Using the records below, write out again exactly the lines that begin at the line containing "盈江 (56, 2408)" and end at the line containing "#Destino Naturaleza, propuesta", and no other lines.

****************************************

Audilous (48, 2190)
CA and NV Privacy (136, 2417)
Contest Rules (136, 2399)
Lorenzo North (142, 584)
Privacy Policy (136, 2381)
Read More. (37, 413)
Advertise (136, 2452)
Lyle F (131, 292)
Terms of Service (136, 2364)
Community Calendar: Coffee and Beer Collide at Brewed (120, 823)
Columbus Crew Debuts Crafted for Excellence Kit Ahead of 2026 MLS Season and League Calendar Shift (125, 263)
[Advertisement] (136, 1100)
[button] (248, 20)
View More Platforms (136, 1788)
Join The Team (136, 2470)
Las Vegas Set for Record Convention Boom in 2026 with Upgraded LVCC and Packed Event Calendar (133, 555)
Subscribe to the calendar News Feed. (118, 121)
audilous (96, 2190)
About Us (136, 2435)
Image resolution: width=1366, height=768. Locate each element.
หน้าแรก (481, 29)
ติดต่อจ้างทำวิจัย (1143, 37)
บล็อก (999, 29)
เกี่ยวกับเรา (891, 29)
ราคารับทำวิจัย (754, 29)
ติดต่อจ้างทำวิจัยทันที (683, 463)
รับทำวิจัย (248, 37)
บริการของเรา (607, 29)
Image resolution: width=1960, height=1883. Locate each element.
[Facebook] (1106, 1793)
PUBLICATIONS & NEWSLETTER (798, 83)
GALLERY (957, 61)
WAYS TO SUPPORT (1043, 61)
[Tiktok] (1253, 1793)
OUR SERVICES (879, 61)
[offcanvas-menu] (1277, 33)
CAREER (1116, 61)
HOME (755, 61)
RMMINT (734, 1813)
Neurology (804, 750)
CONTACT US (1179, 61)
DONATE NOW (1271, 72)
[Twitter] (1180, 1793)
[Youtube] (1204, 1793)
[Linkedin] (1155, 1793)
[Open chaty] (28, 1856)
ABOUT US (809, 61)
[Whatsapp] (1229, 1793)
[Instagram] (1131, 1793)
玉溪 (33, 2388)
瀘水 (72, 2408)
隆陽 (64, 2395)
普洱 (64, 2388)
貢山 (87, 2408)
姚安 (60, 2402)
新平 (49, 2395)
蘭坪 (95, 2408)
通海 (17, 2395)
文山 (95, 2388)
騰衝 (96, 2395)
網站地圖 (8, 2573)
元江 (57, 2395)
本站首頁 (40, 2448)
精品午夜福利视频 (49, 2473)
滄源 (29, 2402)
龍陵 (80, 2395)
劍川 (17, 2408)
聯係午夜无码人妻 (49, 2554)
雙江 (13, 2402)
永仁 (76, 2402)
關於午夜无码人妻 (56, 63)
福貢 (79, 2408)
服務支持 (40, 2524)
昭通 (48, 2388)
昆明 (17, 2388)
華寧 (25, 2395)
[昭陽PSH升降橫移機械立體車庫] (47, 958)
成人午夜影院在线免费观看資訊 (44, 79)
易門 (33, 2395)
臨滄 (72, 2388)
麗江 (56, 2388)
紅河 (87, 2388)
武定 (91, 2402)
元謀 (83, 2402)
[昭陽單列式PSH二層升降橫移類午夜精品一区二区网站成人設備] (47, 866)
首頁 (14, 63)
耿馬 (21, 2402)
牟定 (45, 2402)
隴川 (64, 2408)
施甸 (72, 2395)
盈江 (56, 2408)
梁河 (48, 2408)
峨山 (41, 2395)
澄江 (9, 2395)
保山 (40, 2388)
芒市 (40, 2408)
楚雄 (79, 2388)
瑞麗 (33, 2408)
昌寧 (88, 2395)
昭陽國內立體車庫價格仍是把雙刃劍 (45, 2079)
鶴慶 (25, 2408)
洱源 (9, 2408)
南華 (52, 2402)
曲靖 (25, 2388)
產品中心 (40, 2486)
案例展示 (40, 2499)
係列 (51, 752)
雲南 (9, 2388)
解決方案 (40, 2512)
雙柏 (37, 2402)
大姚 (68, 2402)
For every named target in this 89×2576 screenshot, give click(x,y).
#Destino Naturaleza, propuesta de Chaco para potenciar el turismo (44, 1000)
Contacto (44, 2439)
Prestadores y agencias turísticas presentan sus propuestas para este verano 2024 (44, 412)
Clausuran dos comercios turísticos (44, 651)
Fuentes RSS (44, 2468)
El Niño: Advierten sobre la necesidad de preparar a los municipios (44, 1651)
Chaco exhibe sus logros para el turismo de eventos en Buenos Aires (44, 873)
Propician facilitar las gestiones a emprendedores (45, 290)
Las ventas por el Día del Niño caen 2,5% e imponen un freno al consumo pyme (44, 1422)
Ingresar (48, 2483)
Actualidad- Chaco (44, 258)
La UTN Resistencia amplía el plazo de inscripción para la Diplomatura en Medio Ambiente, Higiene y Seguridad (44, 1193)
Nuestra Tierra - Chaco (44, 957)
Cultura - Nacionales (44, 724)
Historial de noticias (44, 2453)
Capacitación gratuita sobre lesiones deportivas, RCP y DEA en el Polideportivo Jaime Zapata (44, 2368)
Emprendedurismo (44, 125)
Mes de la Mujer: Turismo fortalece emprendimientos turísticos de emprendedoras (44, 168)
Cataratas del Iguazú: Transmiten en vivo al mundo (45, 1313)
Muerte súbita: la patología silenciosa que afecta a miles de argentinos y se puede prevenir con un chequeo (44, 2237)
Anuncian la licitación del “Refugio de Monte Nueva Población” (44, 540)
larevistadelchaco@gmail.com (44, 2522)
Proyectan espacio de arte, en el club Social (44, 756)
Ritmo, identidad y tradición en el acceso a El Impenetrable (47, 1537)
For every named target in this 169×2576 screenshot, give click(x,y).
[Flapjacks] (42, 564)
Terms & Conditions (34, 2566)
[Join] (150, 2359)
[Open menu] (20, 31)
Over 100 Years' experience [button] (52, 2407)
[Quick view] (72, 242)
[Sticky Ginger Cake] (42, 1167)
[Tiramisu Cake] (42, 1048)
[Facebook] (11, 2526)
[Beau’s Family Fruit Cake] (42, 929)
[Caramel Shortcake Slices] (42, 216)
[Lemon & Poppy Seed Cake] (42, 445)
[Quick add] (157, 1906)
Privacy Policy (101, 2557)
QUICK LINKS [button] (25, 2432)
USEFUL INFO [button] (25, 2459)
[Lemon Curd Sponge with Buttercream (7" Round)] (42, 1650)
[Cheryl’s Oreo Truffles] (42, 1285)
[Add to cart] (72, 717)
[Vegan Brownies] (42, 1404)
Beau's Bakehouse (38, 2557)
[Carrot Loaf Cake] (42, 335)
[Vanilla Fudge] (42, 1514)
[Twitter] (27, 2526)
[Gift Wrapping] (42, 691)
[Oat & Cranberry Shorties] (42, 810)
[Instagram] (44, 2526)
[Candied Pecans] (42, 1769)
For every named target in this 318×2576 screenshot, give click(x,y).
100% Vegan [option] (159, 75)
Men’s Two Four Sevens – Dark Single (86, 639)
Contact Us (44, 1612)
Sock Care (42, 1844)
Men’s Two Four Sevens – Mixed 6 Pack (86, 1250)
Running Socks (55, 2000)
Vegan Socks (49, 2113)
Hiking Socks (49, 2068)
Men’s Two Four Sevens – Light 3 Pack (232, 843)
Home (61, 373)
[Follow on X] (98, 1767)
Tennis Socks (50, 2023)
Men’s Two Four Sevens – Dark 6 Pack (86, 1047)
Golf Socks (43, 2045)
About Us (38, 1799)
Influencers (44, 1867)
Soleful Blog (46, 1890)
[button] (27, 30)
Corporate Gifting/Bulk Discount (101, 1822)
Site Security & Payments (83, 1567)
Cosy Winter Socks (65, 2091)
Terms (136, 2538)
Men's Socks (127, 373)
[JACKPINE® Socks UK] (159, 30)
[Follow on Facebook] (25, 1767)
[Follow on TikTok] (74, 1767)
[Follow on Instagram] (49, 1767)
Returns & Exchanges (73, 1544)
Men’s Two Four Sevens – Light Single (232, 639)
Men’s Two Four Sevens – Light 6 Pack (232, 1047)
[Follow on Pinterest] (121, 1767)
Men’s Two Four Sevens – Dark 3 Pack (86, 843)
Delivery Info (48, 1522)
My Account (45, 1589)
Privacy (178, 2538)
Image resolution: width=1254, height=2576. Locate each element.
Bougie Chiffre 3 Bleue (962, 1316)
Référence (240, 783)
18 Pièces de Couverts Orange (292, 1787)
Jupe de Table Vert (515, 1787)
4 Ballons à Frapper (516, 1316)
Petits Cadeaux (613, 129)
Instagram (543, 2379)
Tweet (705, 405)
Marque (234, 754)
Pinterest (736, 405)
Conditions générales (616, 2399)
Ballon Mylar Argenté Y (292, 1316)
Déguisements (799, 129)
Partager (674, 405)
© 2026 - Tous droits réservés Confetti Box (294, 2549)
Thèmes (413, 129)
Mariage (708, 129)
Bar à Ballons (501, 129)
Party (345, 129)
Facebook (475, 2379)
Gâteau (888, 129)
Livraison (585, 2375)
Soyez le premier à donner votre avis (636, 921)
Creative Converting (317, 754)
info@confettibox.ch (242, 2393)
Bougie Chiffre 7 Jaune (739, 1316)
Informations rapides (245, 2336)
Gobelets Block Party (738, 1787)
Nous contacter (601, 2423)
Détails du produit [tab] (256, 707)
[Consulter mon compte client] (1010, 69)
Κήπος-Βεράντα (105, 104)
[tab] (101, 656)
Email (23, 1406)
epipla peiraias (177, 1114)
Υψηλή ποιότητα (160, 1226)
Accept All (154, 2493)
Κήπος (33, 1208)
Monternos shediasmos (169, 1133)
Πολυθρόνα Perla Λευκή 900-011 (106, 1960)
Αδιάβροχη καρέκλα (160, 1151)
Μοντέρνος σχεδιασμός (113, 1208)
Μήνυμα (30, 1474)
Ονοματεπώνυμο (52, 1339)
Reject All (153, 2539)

****************************************

# [Response below]
盈江 (56, 2408)
梁河 (48, 2408)
峨山 (41, 2395)
澄江 (9, 2395)
保山 (40, 2388)
芒市 (40, 2408)
楚雄 (79, 2388)
瑞麗 (33, 2408)
昌寧 (88, 2395)
昭陽國內立體車庫價格仍是把雙刃劍 (45, 2079)
鶴慶 (25, 2408)
洱源 (9, 2408)
南華 (52, 2402)
曲靖 (25, 2388)
產品中心 (40, 2486)
案例展示 (40, 2499)
係列 (51, 752)
雲南 (9, 2388)
解決方案 (40, 2512)
雙柏 (37, 2402)
大姚 (68, 2402)
For every named target in this 89×2576 screenshot, give click(x,y).
#Destino Naturaleza, propuesta de Chaco para potenciar el turismo (44, 1000)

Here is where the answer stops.